======== 文書の抜粋
インタビュー撮影をマスターするススメ

手法としてのインタビュー

インタビュー撮影は、出演者の前にカメラを設置して、質問に答える形で、証言をさせたり、考えを述べさせたりするものです。

出演者に動きが無いので、撮影はシンプルです。

基本的に気を付けるべきは、構図と録音状況だけと言っていいでしょう。

 

私たち、アマチュア映像作家は、この「インタビュー撮影」が出来ることで、様々な創作に応用することが出来ます。

今回は応用例をいくつか紹介します。

 

もちろん、筆頭は、ドキュメンタリー制作。

通常、インタビューは、ドキュメンタリーの構成要素の一つとして使われます。

取材してきた内容の紹介だけでなく、その出来事の当事者の「証言」をインタビュー映像で見せることによって、出来事が現実感をもって感じられるというメリットがあります。

インタビューする相手が複数いると、色々な立場からの証言になるので、その出来事を、より立体的に描けます。

 

また、インタビューは、フィクションの作品にも使えます。

フィクションを映像にする場合、ポイントになるのは、「その架空の物語がいかにリアルに感じられるか」と言うことです。

 

インタビューは、物語をリアルにします。

これを極端に応用したのが、宮部みゆき原作、大林宣彦監督作品の「理由」です。

この作品は、総勢107名の出演者が、インタビューという形で画面に登場します。

ある複雑な事件について、その周辺にいる人たちの様々な証言を集めて組み合わせることによって、リアルな物語にしている、非常に変わった面白い映画です。

 

「理由」は一流の俳優たちが、リアルな演技を披露していますが、この手法は、私たちが作るような、アマチュア映画でも、効果的に使えるかもしれません。

 

特に、素人役者を使って映画を撮る場合、

  • セリフが覚えられない
  • 演技ができない

という問題があります。

 

そこを工夫しながら撮るのは、実はアマチュア映画ならではの面白さなのですが、インタビュー形式の映画であれば、セリフを覚えずに撮影が出来る可能性があります。

 

もちろん、登場人物が知っているべき知識を頭に入れて、役柄上の立場を理解した上でのことですが、セリフを決めずに撮影したらどうでしょうか?

 

インタビューは、質問に答える形で展開します。

実際に、質問をして、役としてそれに答えれば良いわけです。

 

言葉は綺麗には出てこないかもしれません。

言い直すことがあったり、言葉に詰まったり。

 

しかし、ドキュメンタリーの型式をとる時点で、その「言葉の乱れ」はプラスに働きます。

むしろ、リアルに見える可能性もあります。

 

シナリオによっては、面白い作品が作れると思いませんか?

 

インタビューを別の創作にも応用する

もう一つ、私たちがインタビュー撮影をマスターすることで出来ることを紹介します。

それは、「自分史作成」です。

自分史というのは、自分の生い立ちや経歴を記録として残した書籍です。

一定の人気があって、生涯学習センターにも大抵、「自分史作成のクラス」があります。

 

しかし、多くの人は、本一冊分の文章を書くことに慣れていません。
================
▶ _取り組む課題_
A: インタビュー撮影の文章について、次の問いに答えよ。
(i) 映画「理由」では、総勢何名の出演者がインタビューという形で画面に登場するか。
(ii) 素人役者を使って映画を撮る場合の問題として、どの二つが挙げられているか。
(iii) 自分史とはどのような書籍だと説明されているか。
B: インタビュー撮影の文章のうち、「インタビュー撮影は、出演者の」から「今回は応用例をいくつか紹介します。」までの部分を、一字も変えずにすべて抜き出して示せ。
C: インタビュー撮影の文章を、最後の文の次から書き進めよ。
======== 資料の抜粋
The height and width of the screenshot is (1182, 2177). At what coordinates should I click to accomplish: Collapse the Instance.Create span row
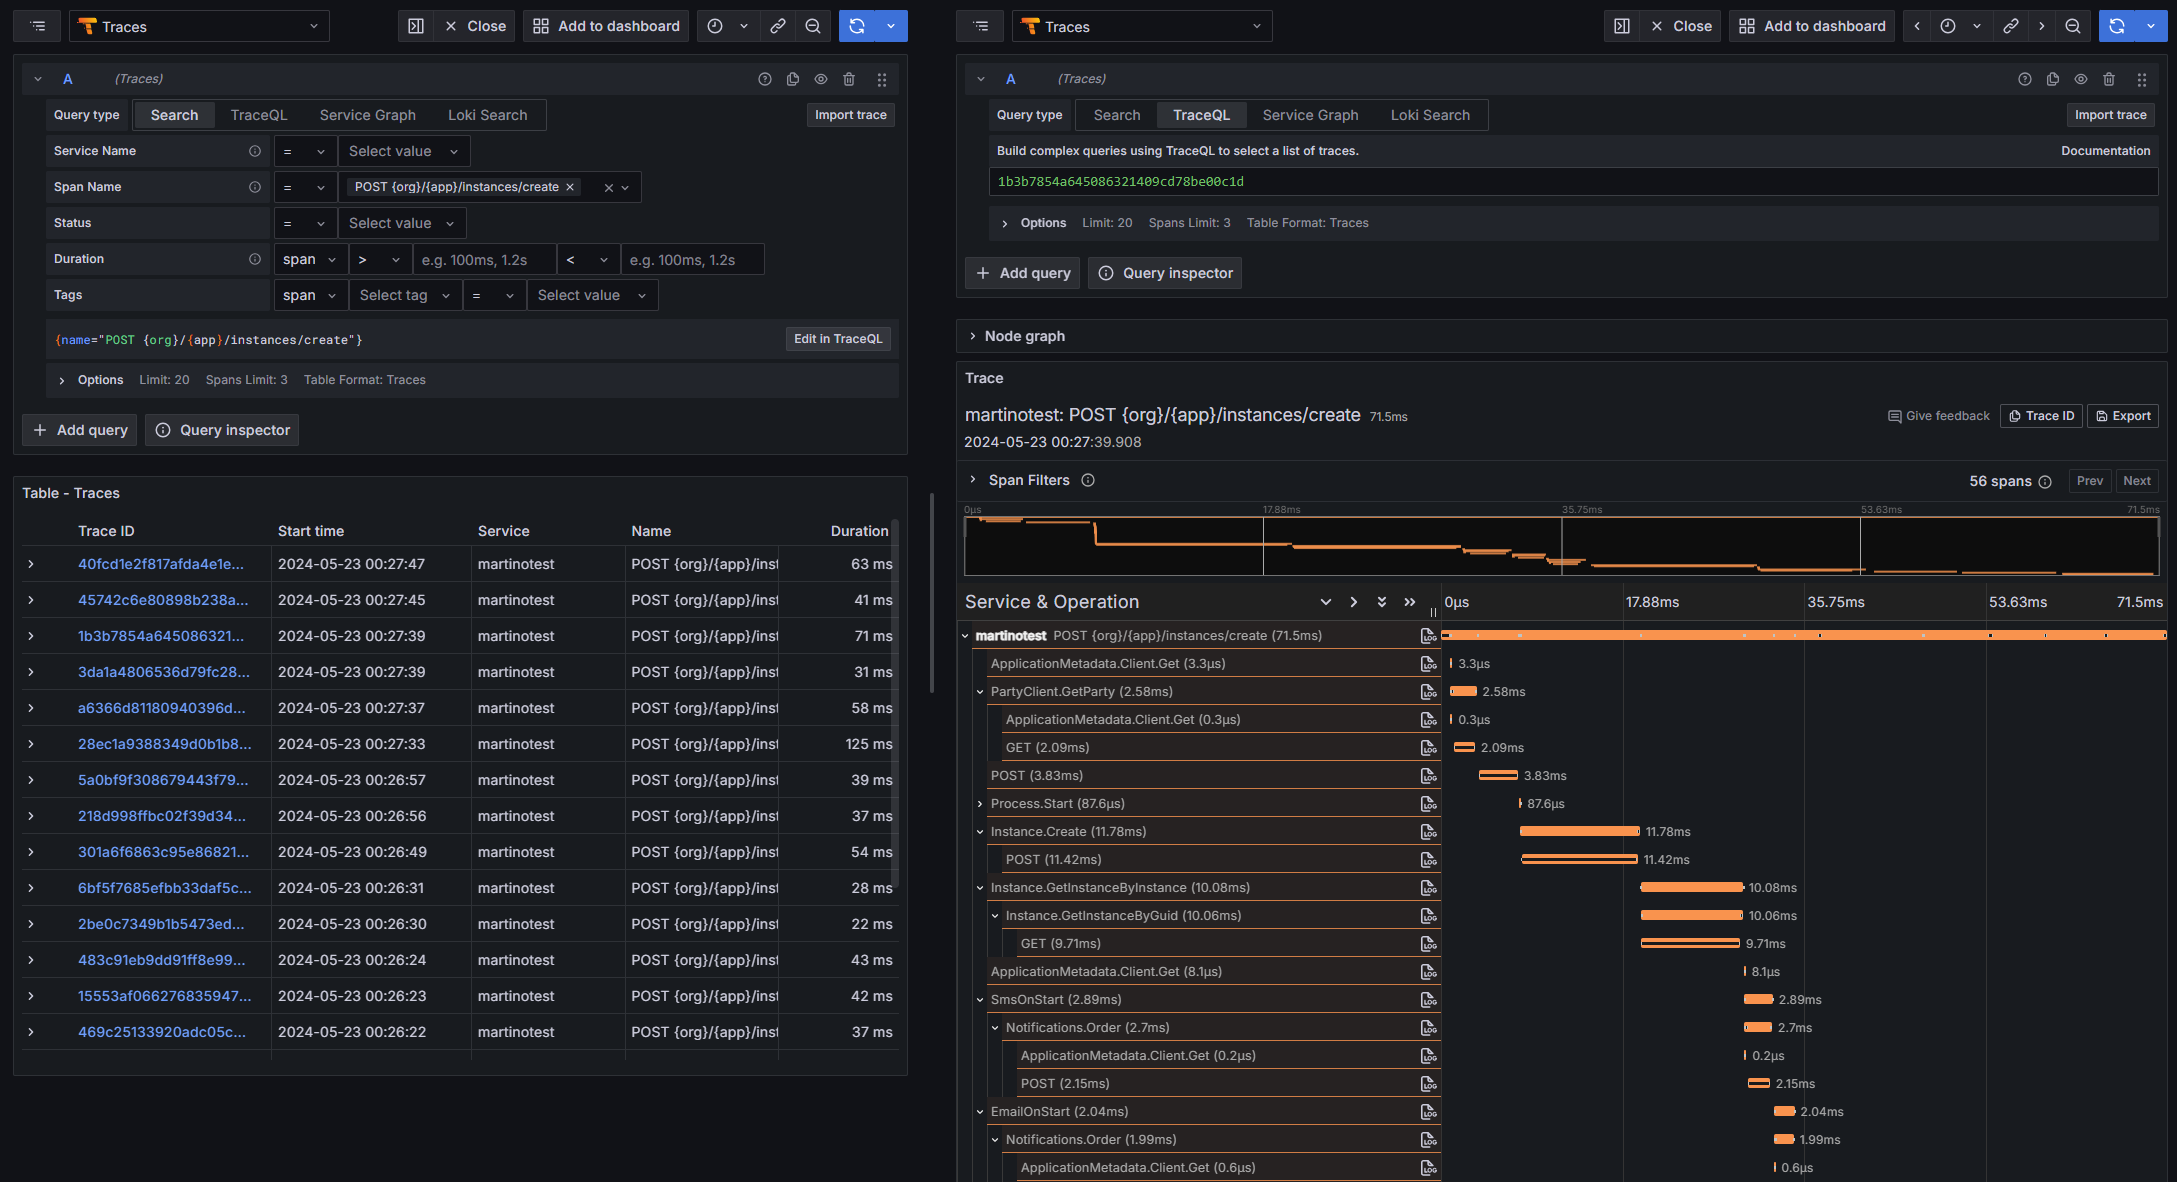(980, 832)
================
▶ _課題ごとの解答_
A:
(i) 総勢107名である。
(ii) セリフが覚えられないことと、演技ができないことである。
(iii) 自分の生い立ちや経歴を記録として残した書籍である。

B:
インタビュー撮影は、出演者の前にカメラを設置して、質問に答える形で、証言をさせたり、考えを述べさせたりするものです。

出演者に動きが無いので、撮影はシンプルです。

基本的に気を付けるべきは、構図と録音状況だけと言っていいでしょう。

 

私たち、アマチュア映像作家は、この「インタビュー撮影」が出来ることで、様々な創作に応用することが出来ます。

今回は応用例をいくつか紹介します。

C:
ですから、途中で挫折するか、履歴書を多少膨らませただけの、内容の薄い自分史が完成するか、そのどちらかになってしまいます。

 

私は、この自分史作成にも、「インタビュー撮影」がそのまま応用できると考えています。

 

  • 自分史を構成するために、必要最低限な内容
  • 紹介したいエピソード
  • 個別の交友関係

など、たくさんのキーワードを、あらかじめ準備しておきます。

それについてのインタビューを、ビデオで撮影します。

 

インタビュー映像ですから、流暢に話をする必要はありません。

当時のエピソードを思い出しながら、そのエピソードを知らない人に伝えようとするだけで十分です。

カメラマンは、話を引き出すために、キーワードについて質問していきます。

 

人は、聞かれると答えられるものです。

脳がそういう働きをするようになっているからです。

 

そうやって、1日もしくは2日かけて、合計5時間程度、インタビューを撮影します。

このエピソードというのは、かなり膨大な分量です。

これを映像編集して、「映像版の自分史」を、まず先に完成させます。

最速の場合、撮影の数日後には作れるでしょう。

 

「映像版の自分史」「エピソード集」を作ると、本来、自分史を書いて見せたい、

  • 知り合い
  • 仲間
  • 家族

そういった人に、すぐに見せることができます。

 

書籍の自分史を作る場合は、たっぷり数ヶ月あるいは数年かかります。

しかも、大半の人は途中で挫折します。

 

それに対し、「映像版・自分史」は準備から撮影完了までは、賞味一週間。

次の一週間で、映像版の自分史が完成します。

このスピード感は、圧倒的な魅力だと思います。

 

そして、「やはり書籍の自分史が作りたい」という場合は、この「映像版・自分史」を文字に書き起こしてから、書籍用の文章に書き直していくという作業をすることになります。

この作業では、「何を書こうか」ということに頭を使う必要はありません。

エピソードは全て出ていますから、「いかに読みやすい文章にするか」ということだけに注力すればいいので、わずか数週間で書き上げられる可能性が高くなります。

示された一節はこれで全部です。